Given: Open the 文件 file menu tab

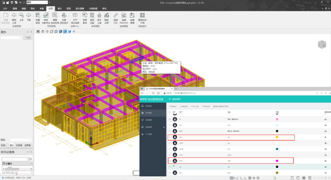Looking at the screenshot, I should pos(5,9).
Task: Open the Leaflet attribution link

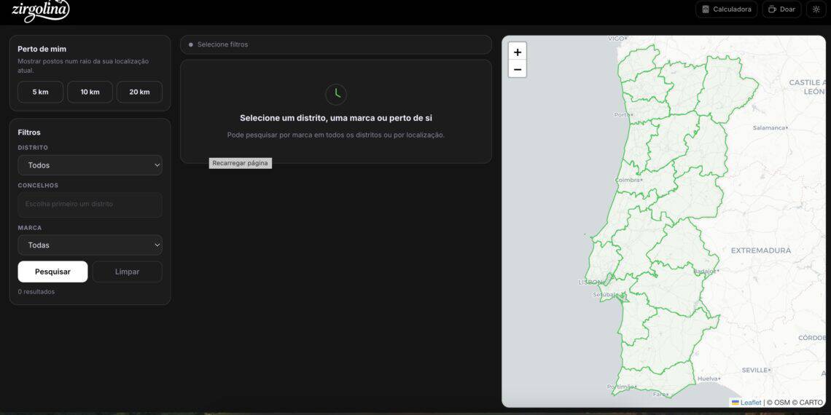Action: 750,403
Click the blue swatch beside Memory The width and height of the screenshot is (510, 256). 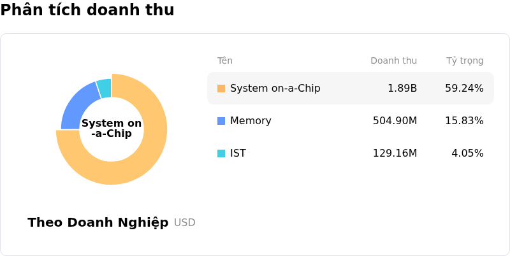[221, 121]
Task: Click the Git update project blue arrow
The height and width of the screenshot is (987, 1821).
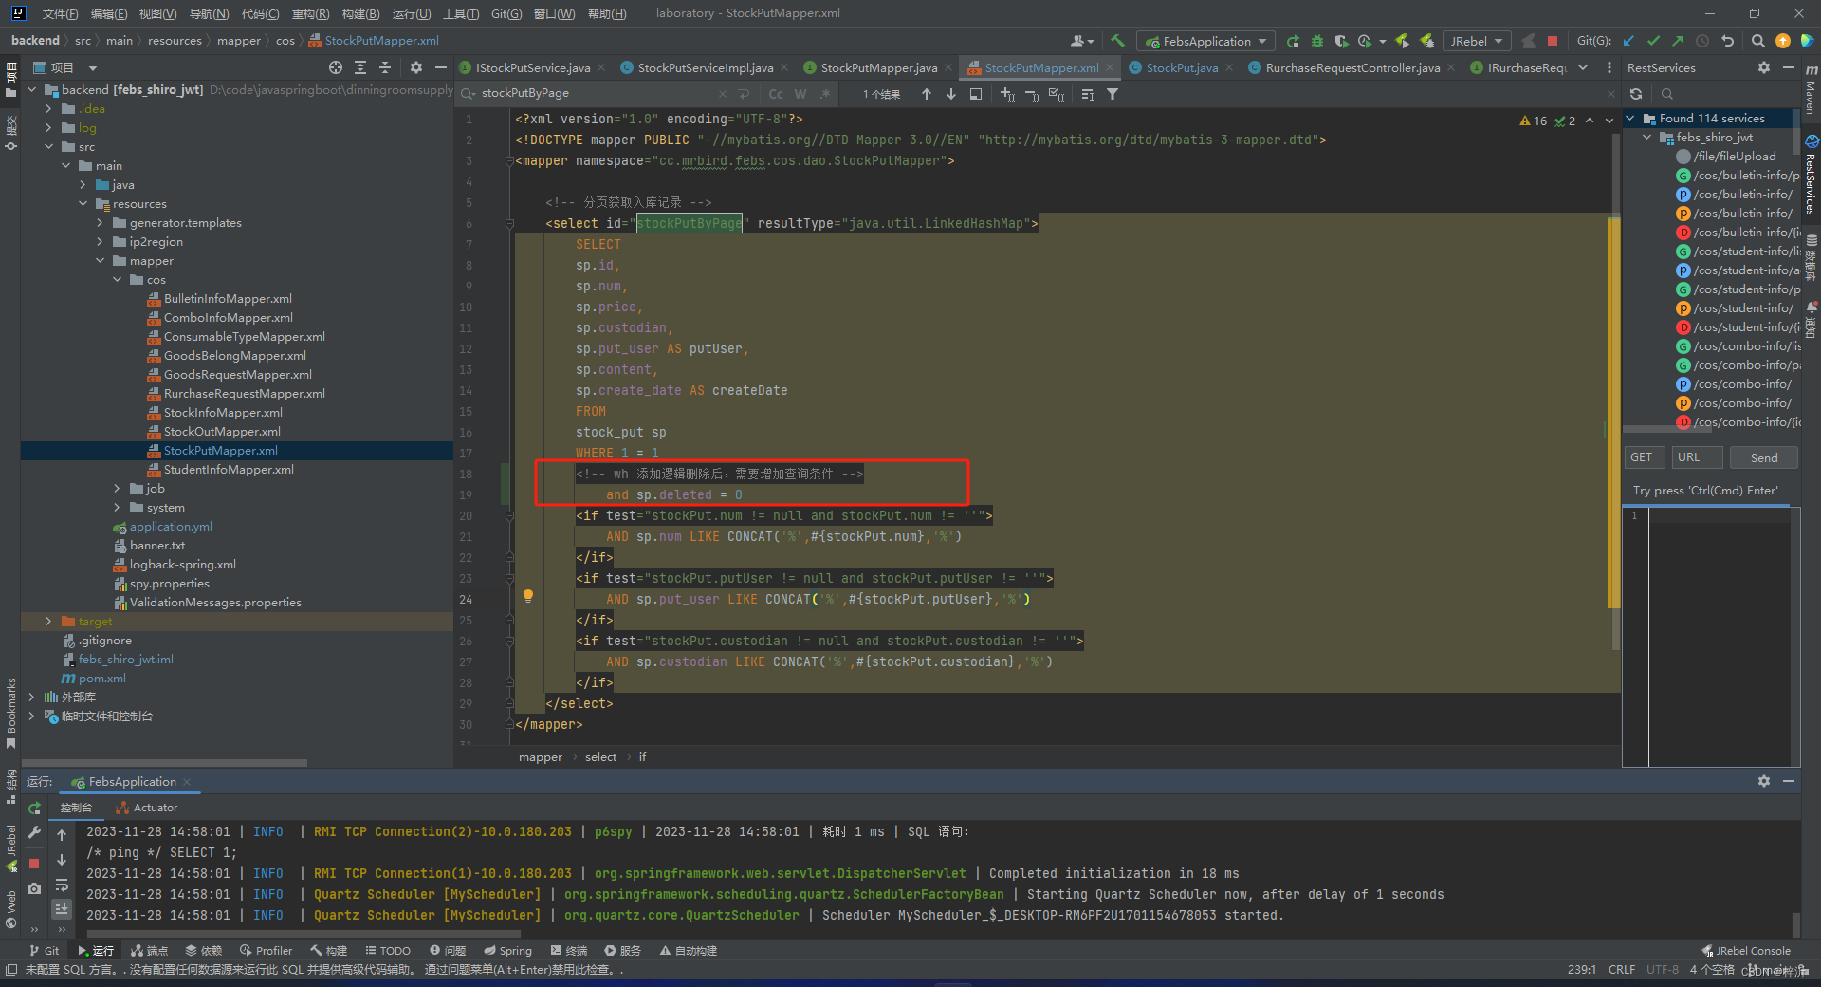Action: pos(1628,41)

Exercise instructions: Count how many lines of the data above contain the string "Open". Reply with the number only.

Output of the task: 2